Lots of good discussion and accurate information so far. The compelling reason for an SPA is not just architectural, it has to do with where all web content is going: To mobile devices. Unless you truly hate your users, conventional multi-page rendering and submittal is bandwidth hungry and slow to load. Caching helps but being a good citizen when you develop a mobile web application means that you send as little data over the wire as possible (charging per mb or gb is a trip to the 1990's that mobile wireless providers have made). SPA's using local storage and other caching techniques save the user bandwidth == $$.

Anything you develop today should be responsive and use SPA and other techniques to minimize bandwidth utilization. The industry has gone mobile, developers need to catch up! The rush to mobile devices while eschewing the traditional PC is reason enough to go SPA and responsive.

Pete


On 5/22/2015 3:12 PM, Nathan Andelin wrote:
Probably a poor choice to start a topic that has such far reaching impact
as this, on a Friday afternoon. Maybe we can pick it up on Monday.

This is a natural extension of the discussion this past week about which
server architecture might be best to support single page applications, or
SPA's.

I'll begin by asking, what is a single page application? Popular terms like
SPA tend to get hijacked by anyone interested in promoting a product.

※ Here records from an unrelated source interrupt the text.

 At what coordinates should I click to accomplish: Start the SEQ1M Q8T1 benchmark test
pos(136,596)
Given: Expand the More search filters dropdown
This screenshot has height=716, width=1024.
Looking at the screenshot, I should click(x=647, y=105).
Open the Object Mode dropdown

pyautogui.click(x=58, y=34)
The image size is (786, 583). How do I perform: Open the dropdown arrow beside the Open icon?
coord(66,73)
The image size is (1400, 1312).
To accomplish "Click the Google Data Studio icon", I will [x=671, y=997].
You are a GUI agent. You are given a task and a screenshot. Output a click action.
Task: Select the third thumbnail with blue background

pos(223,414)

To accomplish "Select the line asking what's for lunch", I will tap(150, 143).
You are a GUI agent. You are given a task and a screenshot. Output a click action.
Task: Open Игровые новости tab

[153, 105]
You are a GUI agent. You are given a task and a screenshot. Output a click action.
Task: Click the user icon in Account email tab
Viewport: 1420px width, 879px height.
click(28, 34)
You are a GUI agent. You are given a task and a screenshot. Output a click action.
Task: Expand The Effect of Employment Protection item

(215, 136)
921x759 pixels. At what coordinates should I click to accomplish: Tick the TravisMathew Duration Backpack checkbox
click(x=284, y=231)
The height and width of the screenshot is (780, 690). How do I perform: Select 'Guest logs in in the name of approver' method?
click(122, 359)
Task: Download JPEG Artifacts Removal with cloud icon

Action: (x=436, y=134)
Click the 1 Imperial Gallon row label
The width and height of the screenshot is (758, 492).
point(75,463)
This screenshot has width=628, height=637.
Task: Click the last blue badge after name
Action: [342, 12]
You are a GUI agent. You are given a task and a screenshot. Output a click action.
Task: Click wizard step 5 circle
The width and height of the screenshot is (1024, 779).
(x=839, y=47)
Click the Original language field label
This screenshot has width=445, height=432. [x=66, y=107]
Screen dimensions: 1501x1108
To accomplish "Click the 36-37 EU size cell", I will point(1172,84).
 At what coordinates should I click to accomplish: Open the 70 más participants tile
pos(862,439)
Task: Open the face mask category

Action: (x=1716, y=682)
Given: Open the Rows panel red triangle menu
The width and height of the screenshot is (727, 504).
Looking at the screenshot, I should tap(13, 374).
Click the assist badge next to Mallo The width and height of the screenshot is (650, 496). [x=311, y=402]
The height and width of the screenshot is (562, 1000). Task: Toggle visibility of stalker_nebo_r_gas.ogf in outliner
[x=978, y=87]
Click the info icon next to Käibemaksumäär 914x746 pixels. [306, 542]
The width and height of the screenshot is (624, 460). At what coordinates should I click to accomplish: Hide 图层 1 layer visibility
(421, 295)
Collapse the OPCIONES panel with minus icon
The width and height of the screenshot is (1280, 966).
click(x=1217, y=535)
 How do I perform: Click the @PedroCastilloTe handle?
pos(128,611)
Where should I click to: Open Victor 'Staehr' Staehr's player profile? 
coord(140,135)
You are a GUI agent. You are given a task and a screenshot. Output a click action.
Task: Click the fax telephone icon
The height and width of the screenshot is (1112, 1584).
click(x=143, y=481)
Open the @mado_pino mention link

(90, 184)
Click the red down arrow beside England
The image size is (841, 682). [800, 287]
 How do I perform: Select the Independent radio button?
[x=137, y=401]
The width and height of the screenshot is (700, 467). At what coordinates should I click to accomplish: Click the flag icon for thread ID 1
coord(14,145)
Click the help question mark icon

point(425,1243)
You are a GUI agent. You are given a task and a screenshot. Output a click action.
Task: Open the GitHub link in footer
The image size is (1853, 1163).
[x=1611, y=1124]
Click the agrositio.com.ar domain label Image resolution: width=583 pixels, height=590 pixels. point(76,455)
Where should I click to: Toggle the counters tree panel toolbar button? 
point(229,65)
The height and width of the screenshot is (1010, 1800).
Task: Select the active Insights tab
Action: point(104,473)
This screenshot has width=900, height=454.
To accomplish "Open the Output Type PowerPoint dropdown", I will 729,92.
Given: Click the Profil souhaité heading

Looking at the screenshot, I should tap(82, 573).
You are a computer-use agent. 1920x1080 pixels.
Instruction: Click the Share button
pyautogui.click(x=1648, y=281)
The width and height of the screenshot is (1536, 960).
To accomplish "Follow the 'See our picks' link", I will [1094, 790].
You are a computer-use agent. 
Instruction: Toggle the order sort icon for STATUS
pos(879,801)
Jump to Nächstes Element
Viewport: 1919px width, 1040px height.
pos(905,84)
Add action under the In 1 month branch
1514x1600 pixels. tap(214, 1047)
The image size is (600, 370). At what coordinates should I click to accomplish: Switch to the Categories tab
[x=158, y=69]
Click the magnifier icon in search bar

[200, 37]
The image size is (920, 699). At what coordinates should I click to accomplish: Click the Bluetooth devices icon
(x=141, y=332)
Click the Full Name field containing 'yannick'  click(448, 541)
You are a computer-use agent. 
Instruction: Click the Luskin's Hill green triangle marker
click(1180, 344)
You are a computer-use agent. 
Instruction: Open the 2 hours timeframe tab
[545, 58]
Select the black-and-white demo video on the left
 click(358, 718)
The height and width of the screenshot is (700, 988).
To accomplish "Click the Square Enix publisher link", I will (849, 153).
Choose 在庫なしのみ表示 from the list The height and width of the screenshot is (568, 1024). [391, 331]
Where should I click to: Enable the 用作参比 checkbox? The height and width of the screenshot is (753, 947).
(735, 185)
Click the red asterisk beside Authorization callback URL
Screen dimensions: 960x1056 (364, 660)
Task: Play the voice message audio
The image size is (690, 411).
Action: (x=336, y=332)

Based on my readings, SPAs are essentially static content (HTML, CSS,
JavaScript), which have UI components which adapt to "data", which may be
downloaded after the static content.

SPAs are said to be "responsive" in that pages are not "refreshed"; just
page elements which adapt visually as data is refreshed asynchronously over
the life cycle of the application.

Much of the promotion of SPAs seems to originate from frameworks like
Angular and Bootstrap, which supplement HTML with "declarative elements"
such as <tags> and <tag attributes> which are bound to JavaScript and CSS
libraries.

SPAs have far reaching implications in that traditional server-based
frameworks and tools which are designed to generate HTML, manage sessions,
and provide gateways to data appear to be superfluous; perhaps obsolete.